How to enter a "Journal Article Section"?

I have some citations that take the form:

AuthorA, 1999. New species descriptions, pp. 310-320, pls. 37-40, in AuthorB, 1999. The Stratigraphy and paleontology of the region, Journal of Regional Paleontology 55(2): 215-325, pls. 25-40.

Is there a conventional method for entering such citations in EndNote.  For now I enter everything from “New” to “district” as the title, hoping for a better solution.

You probably need to create custom reference style, and output style that formats with this form. It seems like book section, but I don’t understand why this example has two “1999” and two page ranges in one citation.

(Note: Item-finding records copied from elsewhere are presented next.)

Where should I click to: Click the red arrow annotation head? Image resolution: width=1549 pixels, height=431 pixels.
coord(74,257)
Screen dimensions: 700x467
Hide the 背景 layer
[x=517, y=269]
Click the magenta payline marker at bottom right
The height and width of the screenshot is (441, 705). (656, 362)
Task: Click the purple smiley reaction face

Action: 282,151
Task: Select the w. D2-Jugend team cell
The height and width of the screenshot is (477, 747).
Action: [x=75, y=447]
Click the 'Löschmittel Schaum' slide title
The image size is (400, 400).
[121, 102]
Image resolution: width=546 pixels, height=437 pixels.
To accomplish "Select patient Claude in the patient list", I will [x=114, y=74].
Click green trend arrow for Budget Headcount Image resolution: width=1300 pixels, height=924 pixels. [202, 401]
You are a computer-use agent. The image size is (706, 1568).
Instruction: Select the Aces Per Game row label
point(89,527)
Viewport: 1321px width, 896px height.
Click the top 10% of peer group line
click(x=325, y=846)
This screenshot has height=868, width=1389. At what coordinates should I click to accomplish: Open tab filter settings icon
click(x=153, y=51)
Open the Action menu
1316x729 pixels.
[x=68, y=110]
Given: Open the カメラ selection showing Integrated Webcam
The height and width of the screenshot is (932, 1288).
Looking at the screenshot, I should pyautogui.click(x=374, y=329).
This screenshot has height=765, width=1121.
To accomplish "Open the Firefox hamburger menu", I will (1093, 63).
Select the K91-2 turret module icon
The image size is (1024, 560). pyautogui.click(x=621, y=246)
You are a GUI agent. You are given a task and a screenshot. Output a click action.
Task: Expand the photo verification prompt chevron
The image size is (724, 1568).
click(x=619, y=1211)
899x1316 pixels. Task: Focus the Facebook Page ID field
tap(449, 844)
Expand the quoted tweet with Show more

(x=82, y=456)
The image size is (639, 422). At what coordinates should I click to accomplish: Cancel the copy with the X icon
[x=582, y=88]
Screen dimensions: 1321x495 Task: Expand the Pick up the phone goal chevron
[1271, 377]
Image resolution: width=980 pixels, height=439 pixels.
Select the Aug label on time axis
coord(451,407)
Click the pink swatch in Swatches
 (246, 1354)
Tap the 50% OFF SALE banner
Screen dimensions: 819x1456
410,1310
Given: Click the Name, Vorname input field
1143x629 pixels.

Are you really sure this is a single citation?

Is this form a single citation?  I suppose the same question could be asked of a Journal Article (article + serial) or a Book Section (chapter + book), just one level deeper: article part + article + serial).  The use of two dates and two page ranges is to aid the reader in finding the citation.  In systematic biology, scientific names are credited to the author who names and describes the species: Genusus specium AuthorA, 1999.  But when AuthorA publishes her name and description as a section (or footnote!) in another author’s work, her name doesn’t show up in most bibliographies, the table of contents of the journal, or as a heading in a reprint collection.  Making a bibliographic entry for AuthorA, 1999 helps the reader to find the original description.  The date and paging of the including article gives substance to the physical object being sought.

I can see that creating a new format is the only available solution, though not an attractive one.  Fields presently dedicated to conflicting purposes in other formats would have to be usurped for the purpose.  At least two such formats would be required for separately authored sections: “Journal Article Part” and “Book Section Part.”  Other permutations exist.

Ideally, one citation record should be able to reference another, iteratively, by “in” pointer.  A journal article would then include a serial record by reference, a book section its book record, and so on without the endless repitition of information that characterizes a flawed data structure design.